Problem statement
The records below are to be reproduced exactly, with every picture left out.

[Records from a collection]
----------------

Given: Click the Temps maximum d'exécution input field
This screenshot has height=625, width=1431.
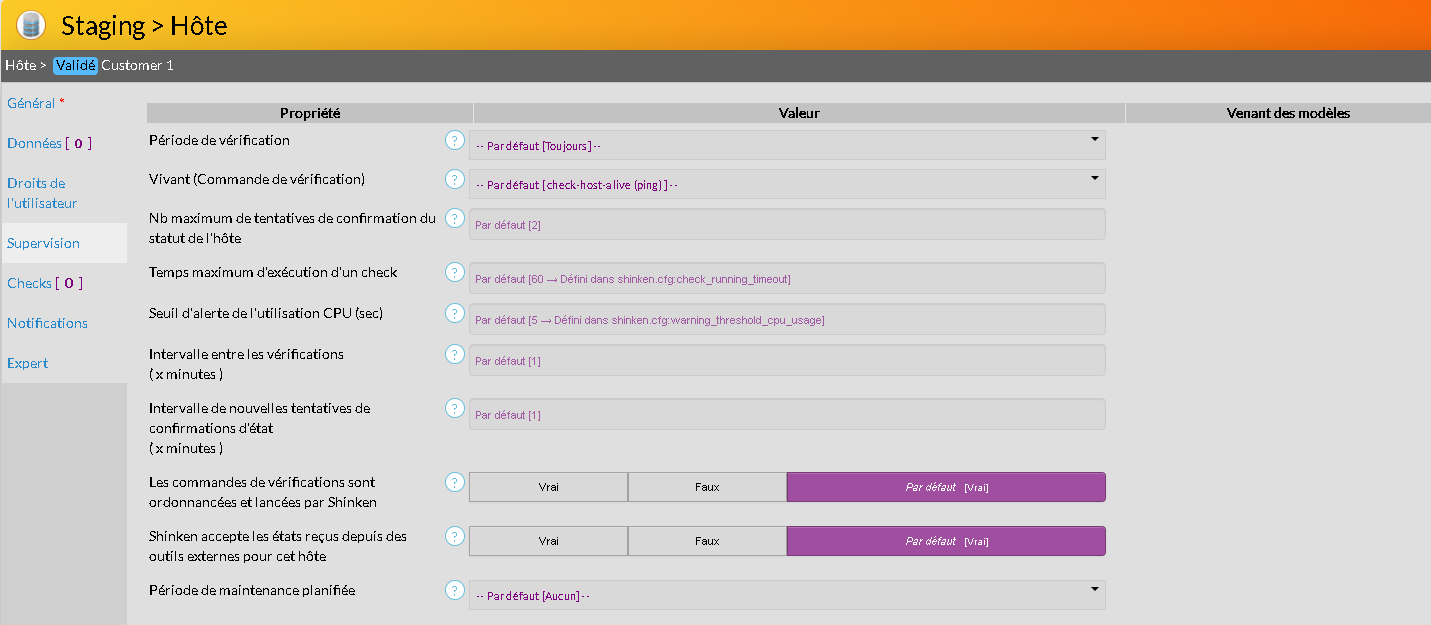Looking at the screenshot, I should click(x=787, y=279).
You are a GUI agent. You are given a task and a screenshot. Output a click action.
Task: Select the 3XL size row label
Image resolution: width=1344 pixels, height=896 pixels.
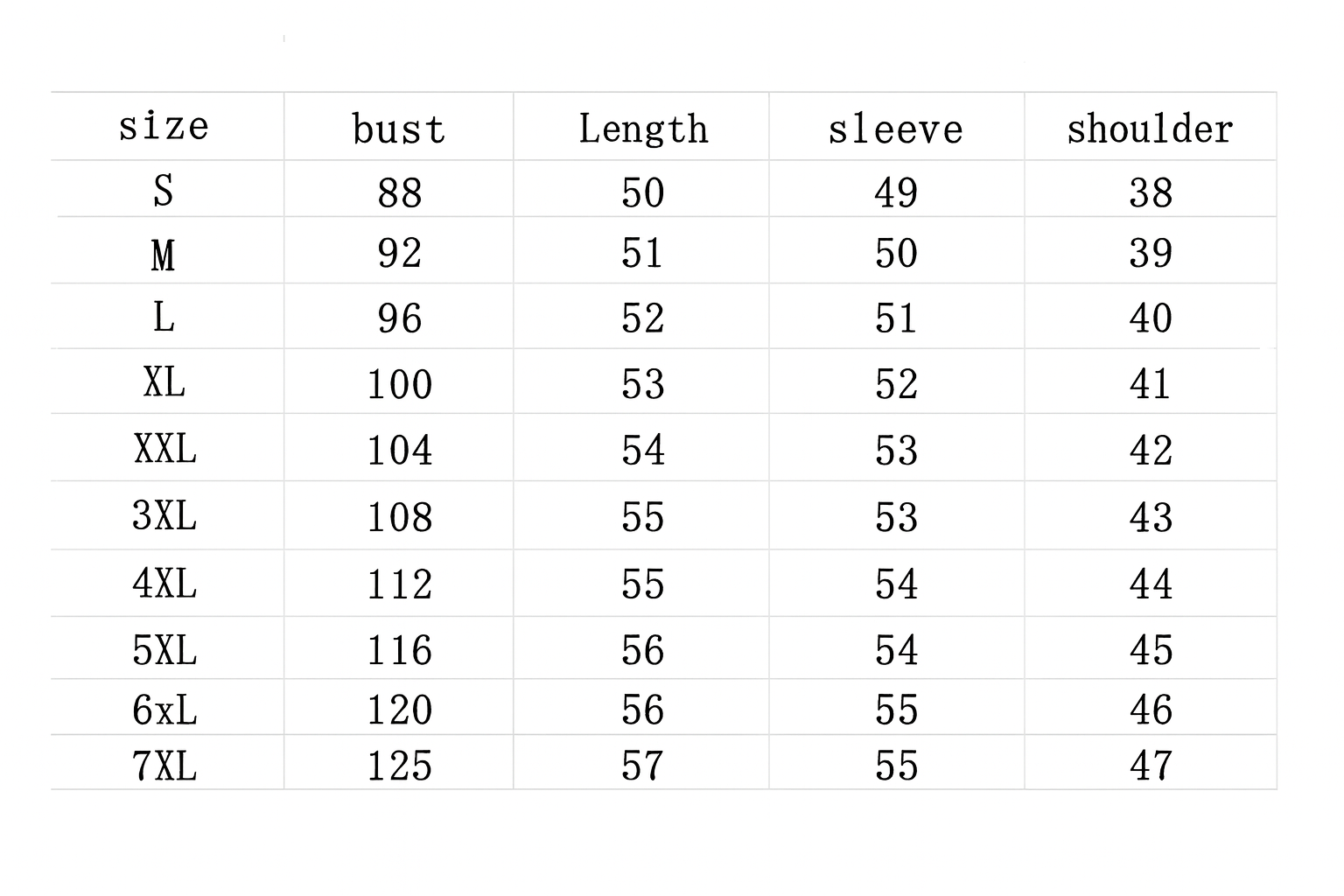(164, 515)
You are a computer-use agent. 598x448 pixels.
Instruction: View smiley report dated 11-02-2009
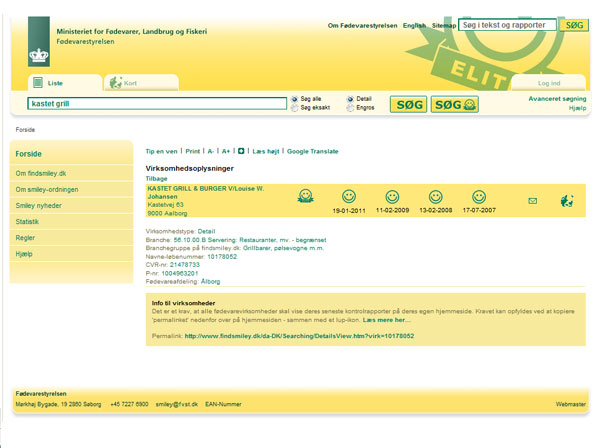(392, 197)
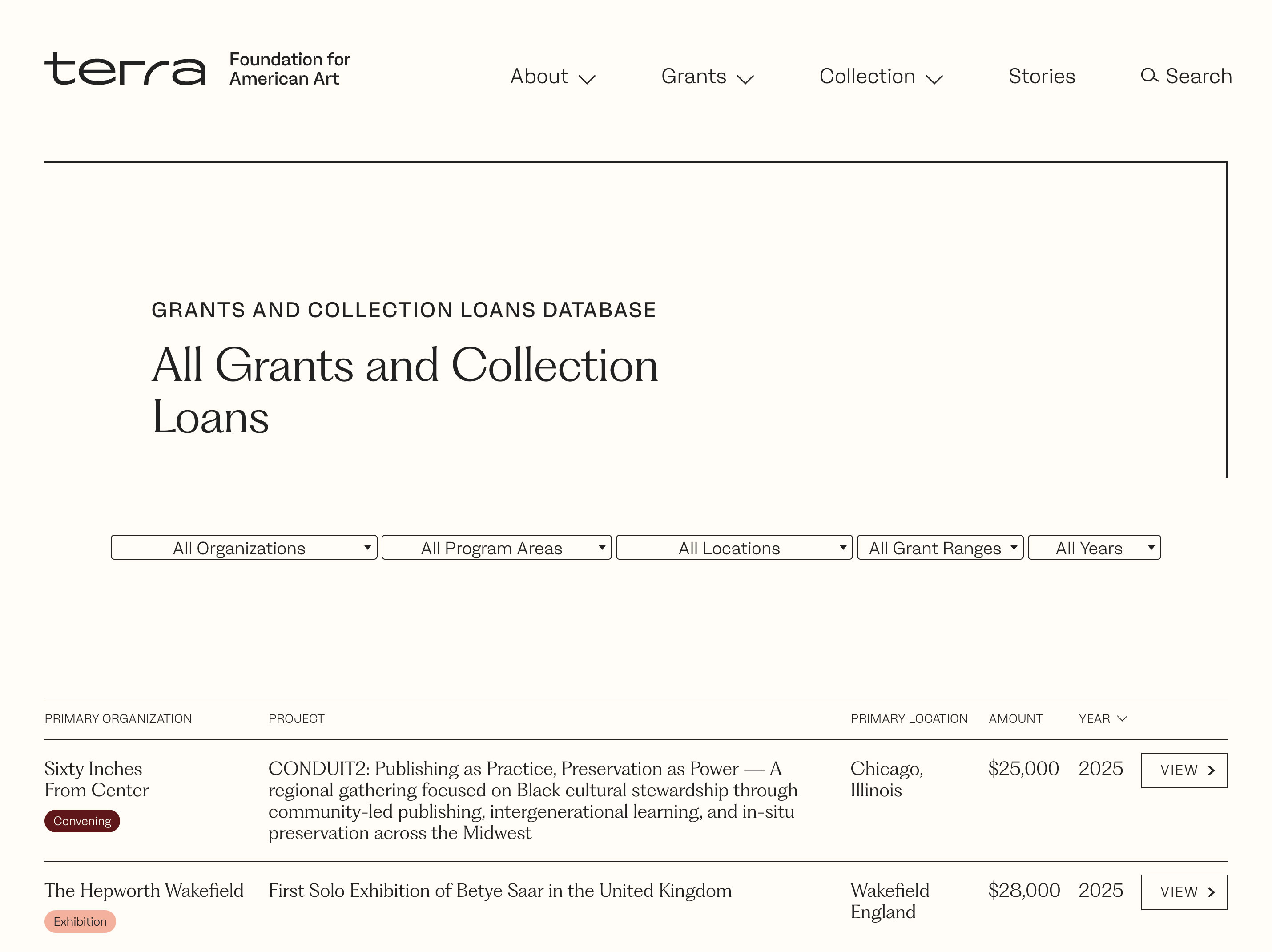Select the All Years filter
The width and height of the screenshot is (1272, 952).
point(1094,547)
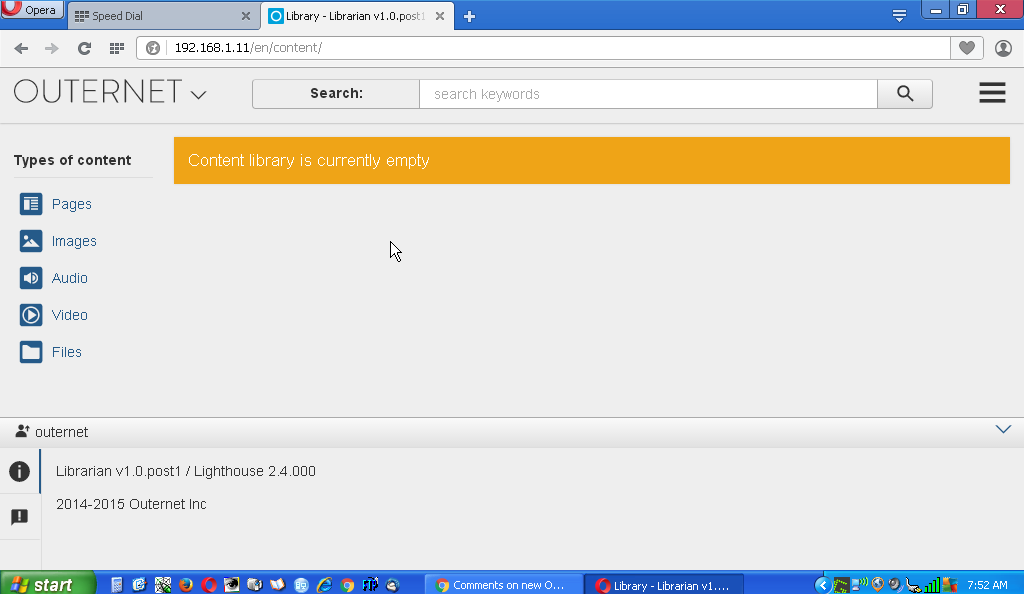
Task: Expand the OUTERNET logo dropdown chevron
Action: (198, 95)
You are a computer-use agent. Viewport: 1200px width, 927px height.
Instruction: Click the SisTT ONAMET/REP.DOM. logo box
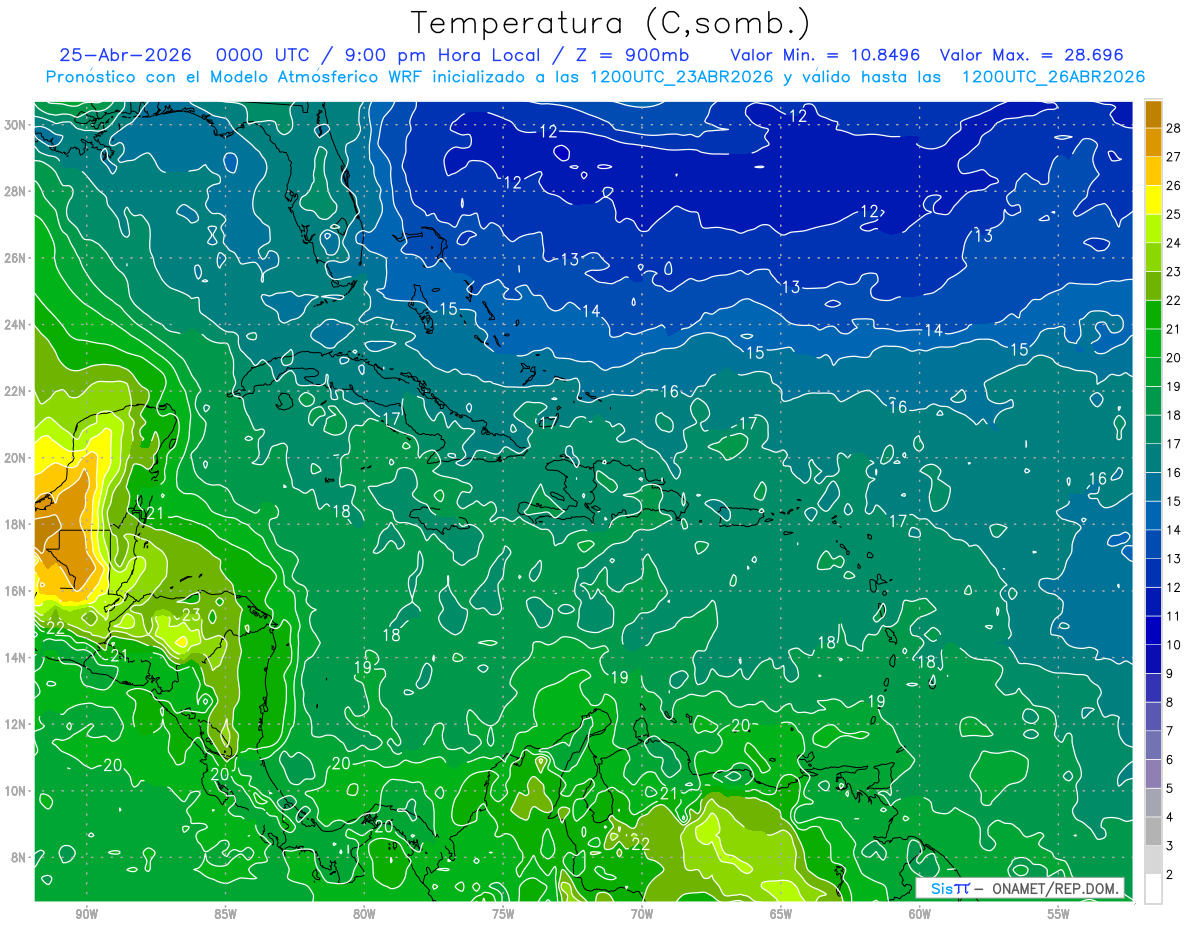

----------------

Completed task
Given: Click the Temps maximum d'exécution input field
This screenshot has height=625, width=1431.
Looking at the screenshot, I should click(x=787, y=279).
You are a GUI agent. You are given a task and a screenshot. Output a click action.
Task: Select the 3XL size row label
Image resolution: width=1344 pixels, height=896 pixels.
(164, 515)
You are a computer-use agent. 598x448 pixels.
Instruction: View smiley report dated 11-02-2009
(392, 197)
Select the All Years filter
The width and height of the screenshot is (1272, 952).
point(1094,547)
Task: Expand the OUTERNET logo dropdown chevron
Action: (198, 95)
You are a computer-use agent. Viewport: 1200px width, 927px height.
Instruction: Click the SisTT ONAMET/REP.DOM. logo box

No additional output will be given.